# [WHAT IS EXPECTED]
Count up the lines below containing the word "agent", and give the result with no other words.

# [RECORDS FOR THIS EXERCISE]
◆ ◆ ◆

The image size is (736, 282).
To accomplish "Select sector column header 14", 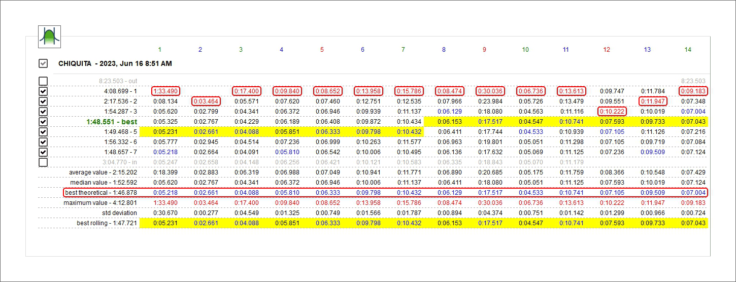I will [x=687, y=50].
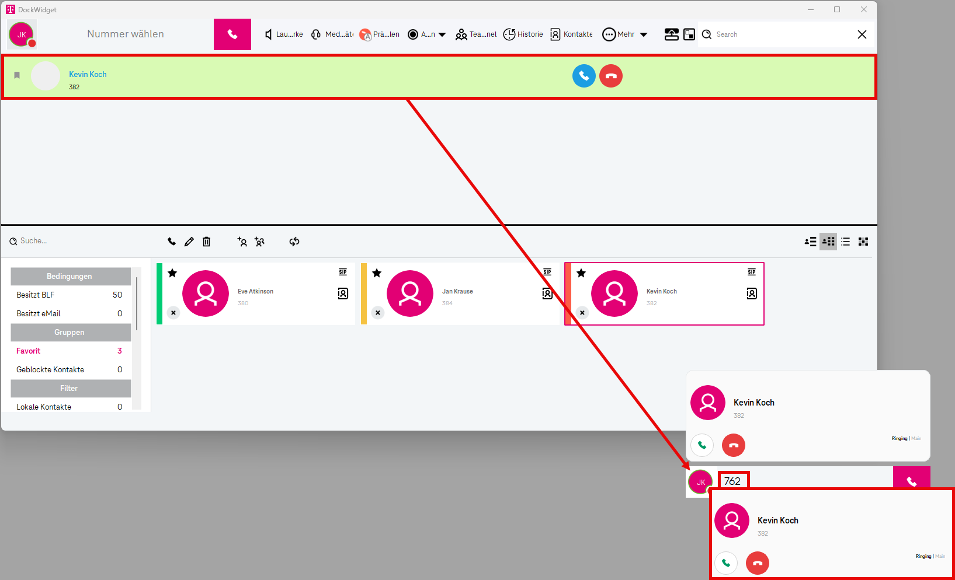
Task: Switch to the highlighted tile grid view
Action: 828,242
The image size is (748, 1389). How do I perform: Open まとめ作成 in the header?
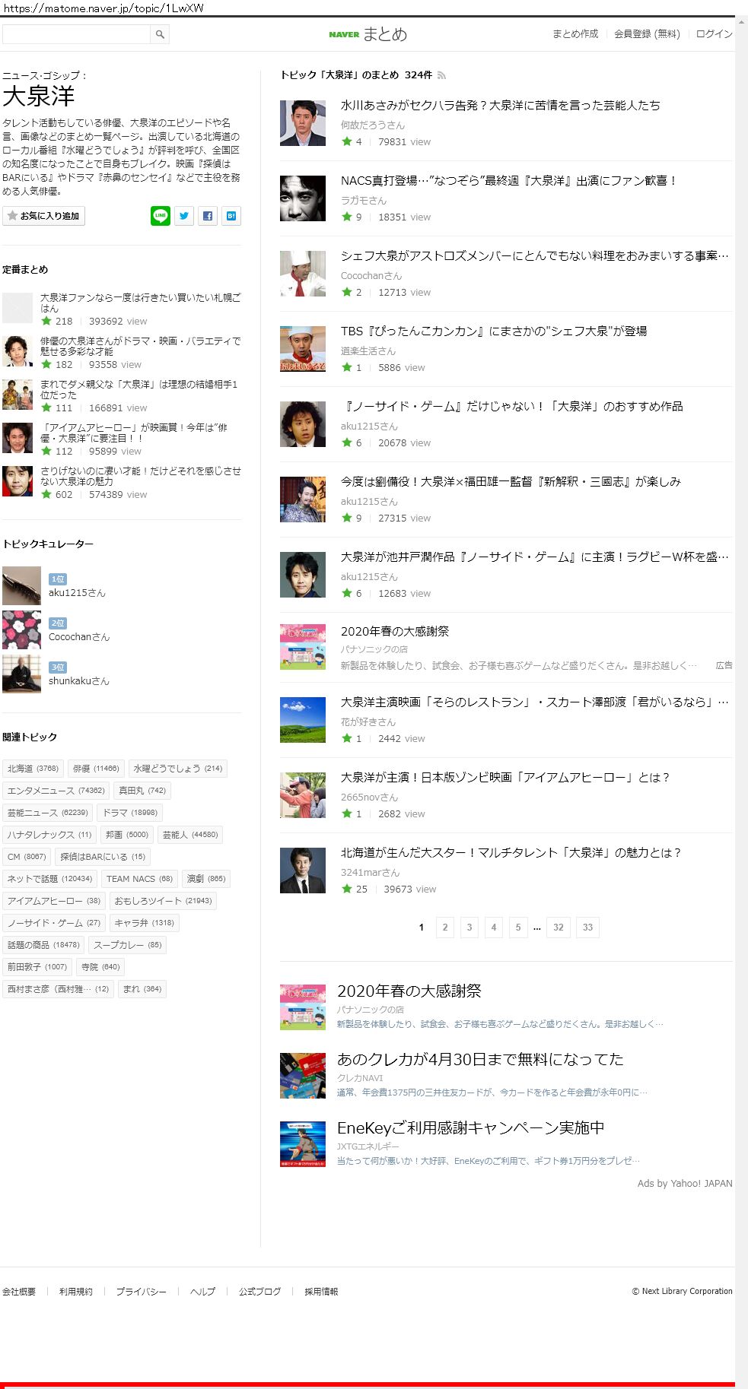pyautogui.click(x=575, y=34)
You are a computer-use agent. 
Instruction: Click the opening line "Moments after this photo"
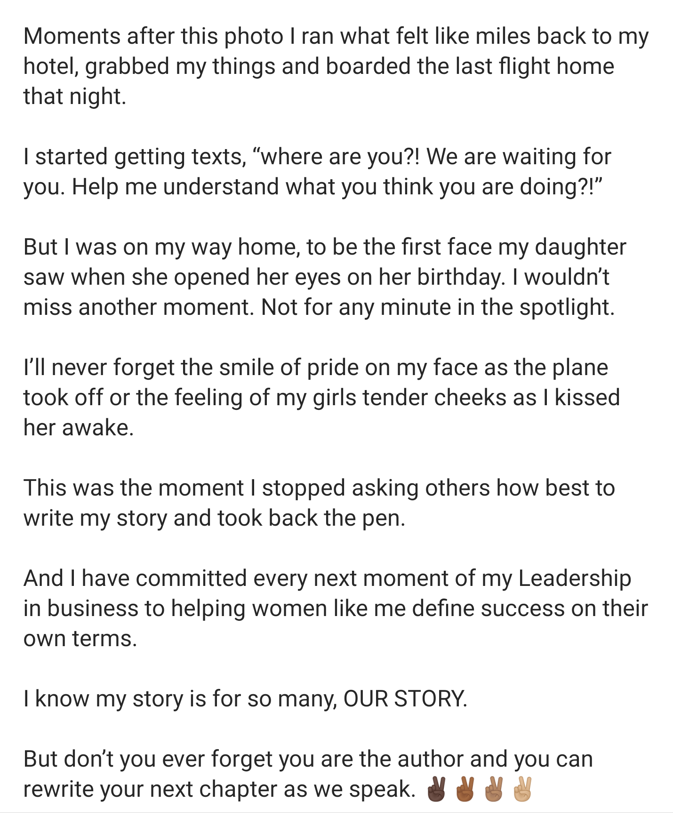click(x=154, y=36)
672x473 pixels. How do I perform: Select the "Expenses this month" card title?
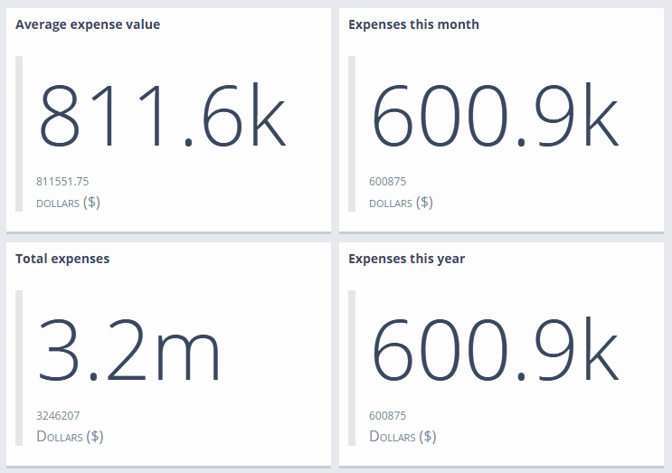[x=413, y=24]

◆ ◆ ◆

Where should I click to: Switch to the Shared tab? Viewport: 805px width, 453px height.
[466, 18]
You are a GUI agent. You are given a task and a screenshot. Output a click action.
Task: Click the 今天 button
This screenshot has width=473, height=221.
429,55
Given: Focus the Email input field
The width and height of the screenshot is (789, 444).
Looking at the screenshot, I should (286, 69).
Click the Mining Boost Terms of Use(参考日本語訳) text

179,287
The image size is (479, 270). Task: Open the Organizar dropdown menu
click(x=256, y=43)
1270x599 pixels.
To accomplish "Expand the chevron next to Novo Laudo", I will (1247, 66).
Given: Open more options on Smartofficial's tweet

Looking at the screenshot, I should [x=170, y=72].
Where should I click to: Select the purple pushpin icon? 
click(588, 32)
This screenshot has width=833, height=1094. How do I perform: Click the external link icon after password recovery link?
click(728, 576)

◆ ◆ ◆

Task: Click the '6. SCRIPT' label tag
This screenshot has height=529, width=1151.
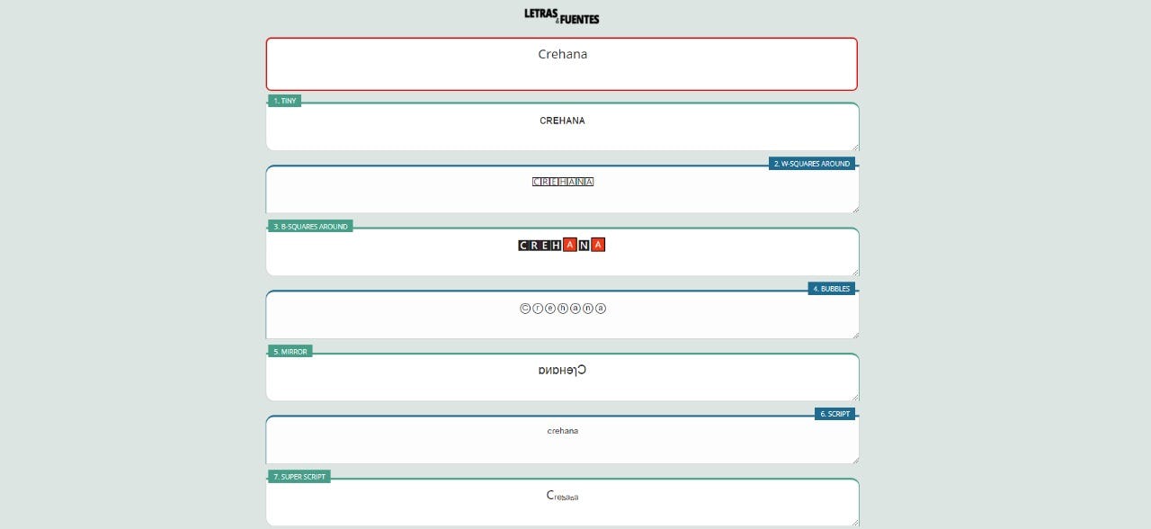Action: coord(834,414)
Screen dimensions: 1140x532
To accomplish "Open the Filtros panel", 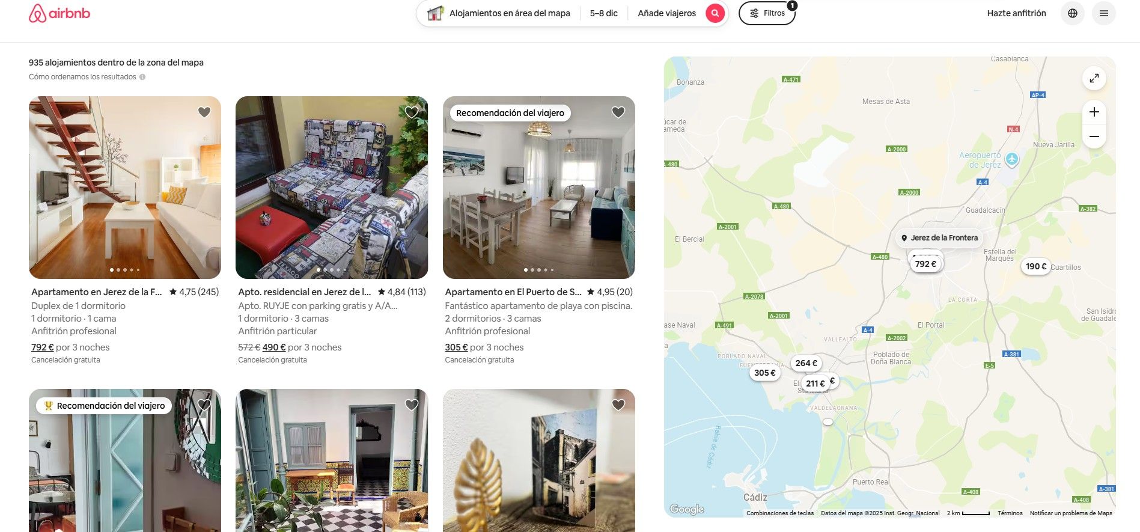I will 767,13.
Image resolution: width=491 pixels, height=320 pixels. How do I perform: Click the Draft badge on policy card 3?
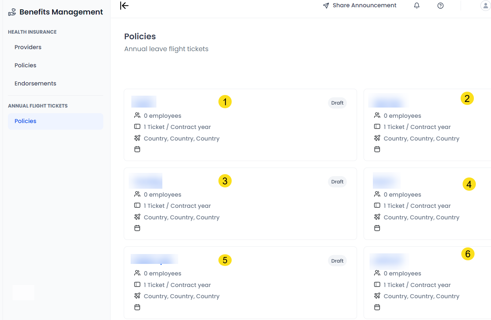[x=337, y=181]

◆ ◆ ◆

# [FINAL ANSWER]
2